For the listing below, print exactly the lines from the line with "Open the Projections page" to the line with "Image resolution: width=1039", both included, and nothing beyond them.

## DATA SUPPLIED
*** Block opens ***
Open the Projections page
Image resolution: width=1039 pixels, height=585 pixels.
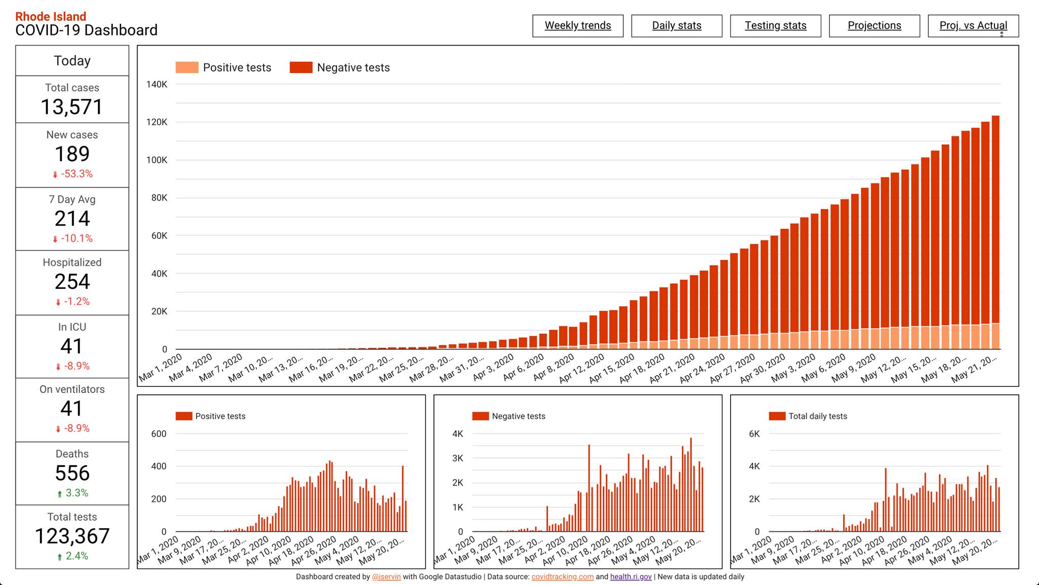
*** Block closes ***
*** Block opens ***
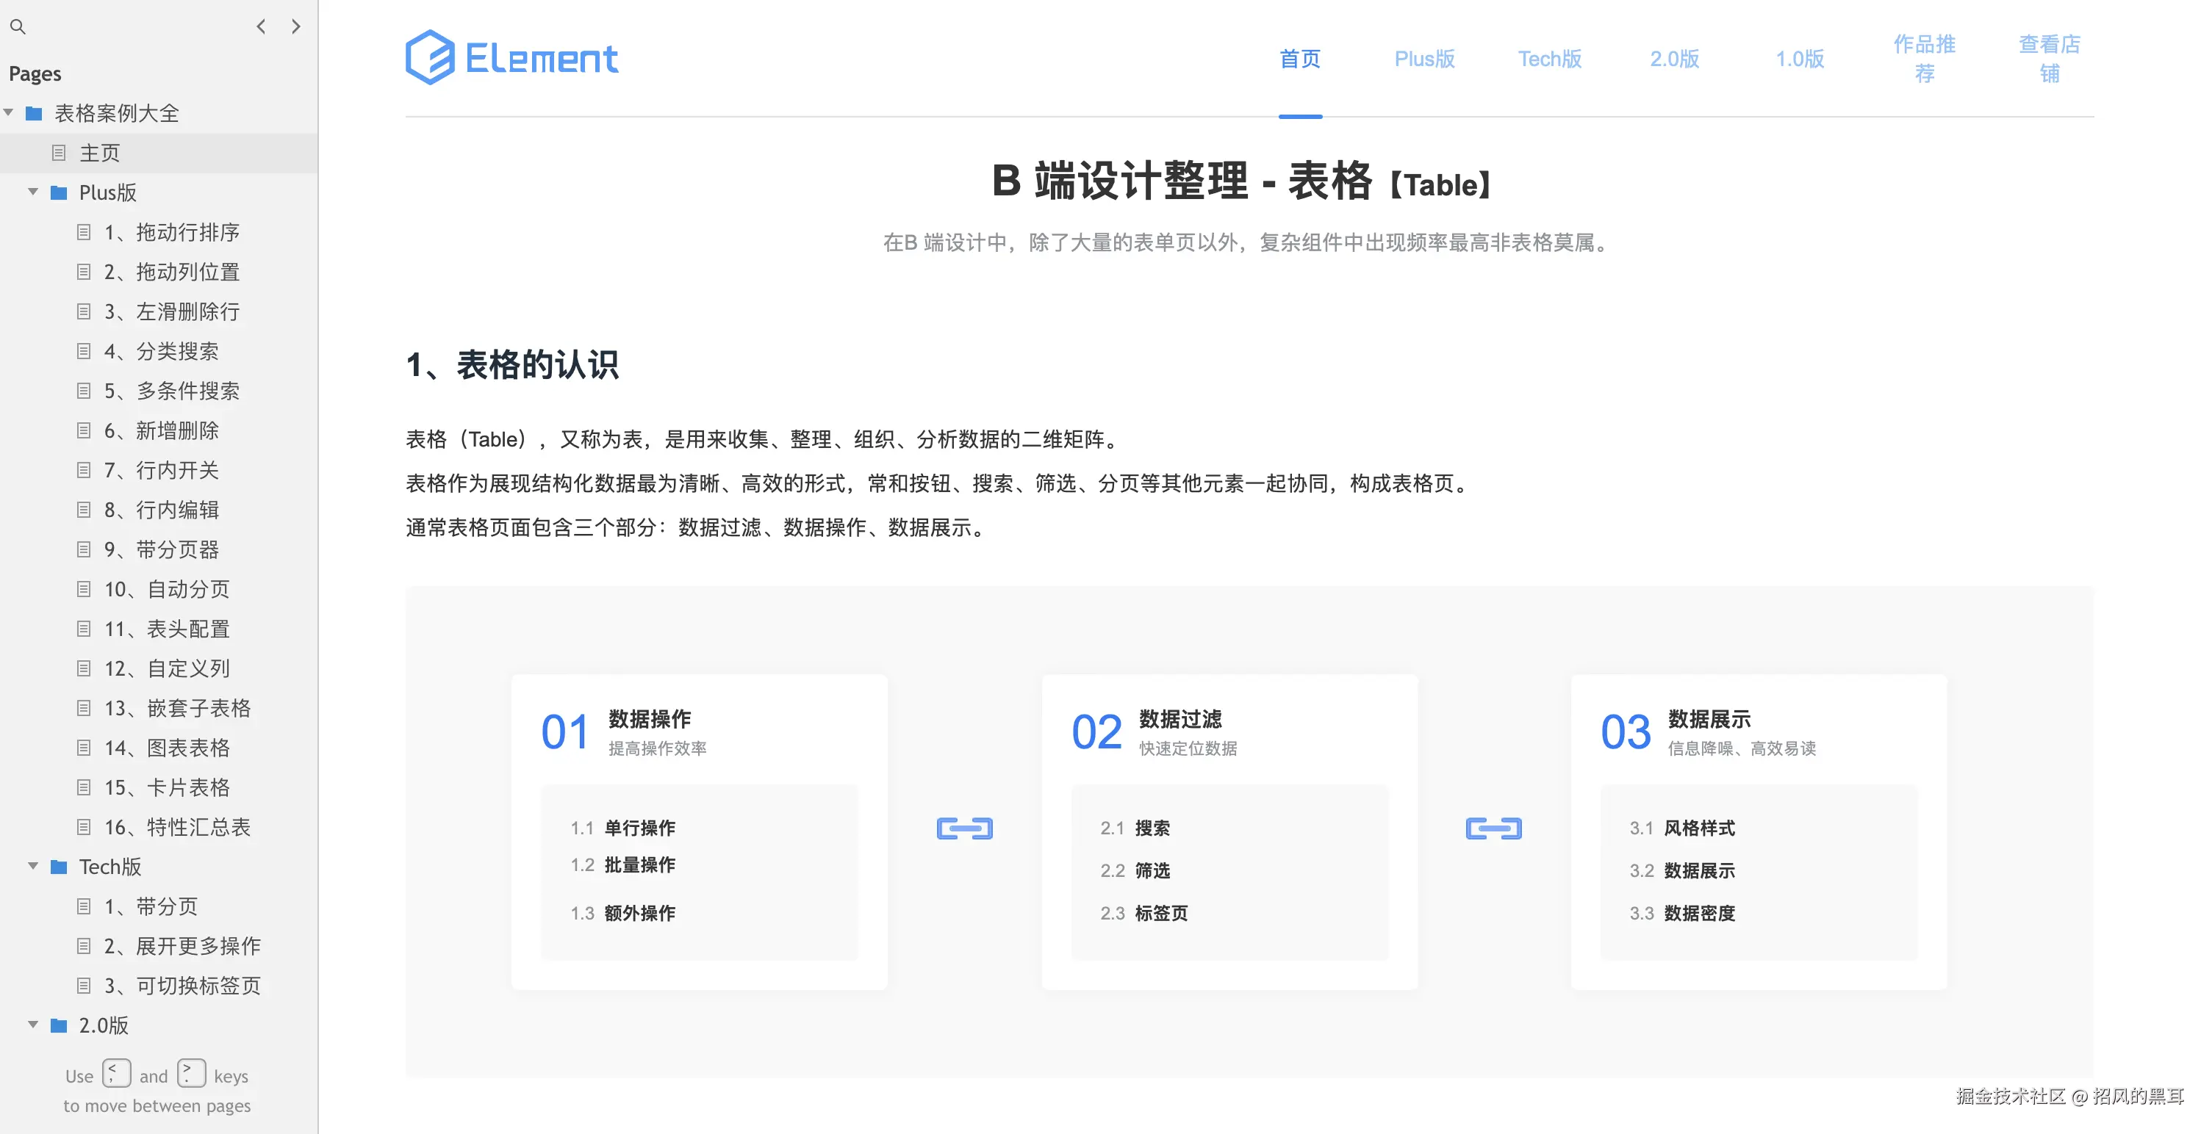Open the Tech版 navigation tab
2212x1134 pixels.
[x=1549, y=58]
*** Block closes ***
## SOLUTION
Open the Projections page
Image resolution: width=1039 pixels, height=585 pixels.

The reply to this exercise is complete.